Witaj, gościu! Zaloguj się lub Zarejestruj się.

0 użytkowników i 5 Gości przegląda ten wątek.

Autor Wątek: czesc czołem:-)  (Przeczytany 1671 razy)

Offline lukasz312

czesc czołem:-)
« dnia: 14 Styczeń, 2020, 12:14 »
hejka
trochę się tu rozejrzę zadam kilka pytań i zmykam  8-)
pzdr!
maanaa z nieba - pieniądze od wiernych


Offline Roszada

Odp: czesc czołem:-)
« Odpowiedź #1 dnia: 14 Styczeń, 2020, 13:50 »
Cześć, ja też zmykałem, ale ostałem się. ;)


Offline Nadaszyniak

  • Pionier specjalny
  • Wiadomości: 6 219
  • Polubień: 8691
  • Psychomanipulacja owieczek # wielkiej wieży(Ww)
Odp: czesc czołem:-)
« Odpowiedź #2 dnia: 14 Styczeń, 2020, 14:00 »
(mtg): tak powiadają z dawien dawna
''myk, myk będzie smyk''  >:D
Rozejrzawszy się w koło bądź kolejnym +1 na Forum a nie zmykaj  :)


Offline Gostek

Odp: czesc czołem:-)
« Odpowiedź #3 dnia: 14 Styczeń, 2020, 14:08 »
Witaj, Lukasz, rzucaj pierwsze pytania. Już wszyscy czekają z niecierpliwością...  ;)


Offline Roszada

Odp: czesc czołem:-)
« Odpowiedź #4 dnia: 14 Styczeń, 2020, 14:21 »
Witaj, Lukasz, rzucaj pierwsze pytania.
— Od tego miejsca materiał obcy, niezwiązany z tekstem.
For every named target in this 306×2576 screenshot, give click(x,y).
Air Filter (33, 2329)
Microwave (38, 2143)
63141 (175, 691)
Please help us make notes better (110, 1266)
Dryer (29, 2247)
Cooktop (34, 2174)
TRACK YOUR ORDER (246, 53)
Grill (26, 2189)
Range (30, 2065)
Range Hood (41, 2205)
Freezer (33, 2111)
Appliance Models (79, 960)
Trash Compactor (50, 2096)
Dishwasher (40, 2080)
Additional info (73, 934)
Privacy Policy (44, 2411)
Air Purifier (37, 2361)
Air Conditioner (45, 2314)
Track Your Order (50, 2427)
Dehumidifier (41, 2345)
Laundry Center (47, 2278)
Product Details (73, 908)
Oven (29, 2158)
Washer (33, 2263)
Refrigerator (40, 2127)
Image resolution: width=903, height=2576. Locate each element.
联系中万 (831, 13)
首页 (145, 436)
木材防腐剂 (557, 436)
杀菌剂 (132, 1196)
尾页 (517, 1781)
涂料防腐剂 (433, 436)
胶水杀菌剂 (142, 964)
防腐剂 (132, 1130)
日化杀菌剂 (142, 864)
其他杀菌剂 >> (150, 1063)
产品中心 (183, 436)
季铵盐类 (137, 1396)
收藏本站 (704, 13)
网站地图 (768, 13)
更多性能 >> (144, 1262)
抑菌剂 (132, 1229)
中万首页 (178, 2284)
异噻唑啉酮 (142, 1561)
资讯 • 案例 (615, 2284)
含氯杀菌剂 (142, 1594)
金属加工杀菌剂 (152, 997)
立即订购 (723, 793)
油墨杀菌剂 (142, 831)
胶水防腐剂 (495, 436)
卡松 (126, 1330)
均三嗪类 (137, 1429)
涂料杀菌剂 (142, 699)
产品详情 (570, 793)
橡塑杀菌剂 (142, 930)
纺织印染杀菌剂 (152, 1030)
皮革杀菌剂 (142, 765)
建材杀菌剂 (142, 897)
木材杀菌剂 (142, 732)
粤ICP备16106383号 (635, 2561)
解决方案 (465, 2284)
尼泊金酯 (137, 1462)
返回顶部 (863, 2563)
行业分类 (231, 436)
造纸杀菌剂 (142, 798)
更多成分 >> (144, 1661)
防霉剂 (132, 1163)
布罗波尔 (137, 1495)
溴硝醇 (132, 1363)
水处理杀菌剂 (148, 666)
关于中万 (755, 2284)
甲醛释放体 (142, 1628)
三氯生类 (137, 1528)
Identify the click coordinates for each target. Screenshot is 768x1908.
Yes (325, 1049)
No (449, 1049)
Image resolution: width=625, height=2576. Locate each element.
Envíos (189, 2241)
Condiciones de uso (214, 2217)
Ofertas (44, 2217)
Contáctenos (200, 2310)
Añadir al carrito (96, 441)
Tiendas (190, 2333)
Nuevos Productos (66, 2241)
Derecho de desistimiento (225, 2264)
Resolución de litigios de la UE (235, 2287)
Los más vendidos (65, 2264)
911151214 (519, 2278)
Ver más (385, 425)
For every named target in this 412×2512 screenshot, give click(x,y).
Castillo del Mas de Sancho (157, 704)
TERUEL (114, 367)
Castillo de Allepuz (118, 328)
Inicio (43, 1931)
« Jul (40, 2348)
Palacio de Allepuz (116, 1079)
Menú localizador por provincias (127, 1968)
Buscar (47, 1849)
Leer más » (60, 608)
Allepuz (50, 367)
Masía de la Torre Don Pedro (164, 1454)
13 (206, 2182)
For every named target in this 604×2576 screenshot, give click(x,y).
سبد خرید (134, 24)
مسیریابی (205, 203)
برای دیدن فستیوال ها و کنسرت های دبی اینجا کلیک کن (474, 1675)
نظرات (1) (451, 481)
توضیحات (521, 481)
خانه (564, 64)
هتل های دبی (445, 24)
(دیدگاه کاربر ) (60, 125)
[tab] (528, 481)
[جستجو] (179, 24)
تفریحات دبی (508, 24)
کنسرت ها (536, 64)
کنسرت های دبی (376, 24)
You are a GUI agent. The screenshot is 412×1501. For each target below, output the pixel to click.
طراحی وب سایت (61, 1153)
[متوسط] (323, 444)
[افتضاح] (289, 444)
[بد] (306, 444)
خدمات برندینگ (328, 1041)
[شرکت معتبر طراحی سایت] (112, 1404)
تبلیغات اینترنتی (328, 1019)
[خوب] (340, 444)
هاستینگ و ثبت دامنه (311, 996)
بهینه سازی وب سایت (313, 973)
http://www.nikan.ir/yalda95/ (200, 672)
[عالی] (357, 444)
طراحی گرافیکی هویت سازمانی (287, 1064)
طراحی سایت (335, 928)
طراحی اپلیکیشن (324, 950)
Już wszyscy czekają z niecierpliwością...  ;)
Tylko niech nie pyta, jak ma na imię Ojciec Jezusa. ;)


Offline HARNAŚ

Odp: czesc czołem:-)
« Odpowiedź #5 dnia: 14 Styczeń, 2020, 15:27 »
hejka
trochę się tu rozejrzę zadam kilka pytań i zmykam  8-)
pzdr!
Uprzedzę Twoje pytanie . Nie dam , bo nie mam a nawet jakbym miał to i tak bym nie dał.  ;)


Offline lukasz312

Odp: czesc czołem:-)
« Odpowiedź #6 dnia: 15 Styczeń, 2020, 12:50 »
chcecie pytanie to macie ciekawy jestem odpowiedzi >:D

czy istota/zwierzę/roślina/anioł/bóg/człowiek może zmienić swoją naturę?

maanaa z nieba - pieniądze od wiernych


Offline Roszada

Odp: czesc czołem:-)
« Odpowiedź #7 dnia: 15 Styczeń, 2020, 12:58 »
Zależy czy w religii czy w życiu.

W teologii Chrystus prócz natury boskiej (Logos) przyjął dodatkowo ludzką (Jezus).

W ewolucji z natury zwierzęcej zmienił się ten zwierz w człowieka.

Rośliny z żyjących zmieniają się w obornik. :) Żywa natura zmieniła się w martwą naturę. ;)
« Ostatnia zmiana: 15 Styczeń, 2020, 13:01 wysłana przez Roszada »


Offline lukasz312

Odp: czesc czołem:-)
« Odpowiedź #8 dnia: 15 Styczeń, 2020, 13:05 »
Zależy czy w religii czy w życiu.

W teologii Chrystus prócz natury boskiej (Logos) przyjął dodatkowo ludzką (Jezus).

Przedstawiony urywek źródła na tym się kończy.